Nach im Frühjahr beobachteten Paarungen hatten die Verantwortlichen bereits im Mai mit kleinen Luchsen gerechnet, was aber nicht eintrat. „Das ist sensationell, dass es doch noch geklappt hat, obwohl es so spät im Jahr eher unwahrscheinlich war“, sagt Zoodirektor Dr. Matthias Reinschmidt.

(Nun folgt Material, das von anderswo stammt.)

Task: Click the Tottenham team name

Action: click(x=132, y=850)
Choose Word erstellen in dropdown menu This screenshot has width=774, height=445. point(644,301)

Die Freude beim Zoochef ist auch deshalb so groß, da die Nachkommen von Viorel und Eva von ihrer Genetik her potentiell für eine Auswilderung geeignet sind. Luchse waren ursprünglich auch in den Wäldern Baden-Württembergs heimisch und wurden vor rund 200 Jahren ausgerottet. In den vergangenen zwei Jahrzehnten konnten immer wieder Zuwanderungen von einzelnen – allerdings ausschließlich männlichen – Luchsen nachgewiesen werden.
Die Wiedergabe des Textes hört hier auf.